Work instructions
The entries are to be returned exactly as written.

Task inputs
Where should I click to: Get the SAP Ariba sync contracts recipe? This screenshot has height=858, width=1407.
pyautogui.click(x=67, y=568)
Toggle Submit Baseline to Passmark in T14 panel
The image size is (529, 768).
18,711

Answer to this problem
Where should I click to: Get the SAP Ariba sync contracts recipe? This screenshot has height=858, width=1407.
pyautogui.click(x=67, y=568)
Toggle Submit Baseline to Passmark in T14 panel
The image size is (529, 768).
18,711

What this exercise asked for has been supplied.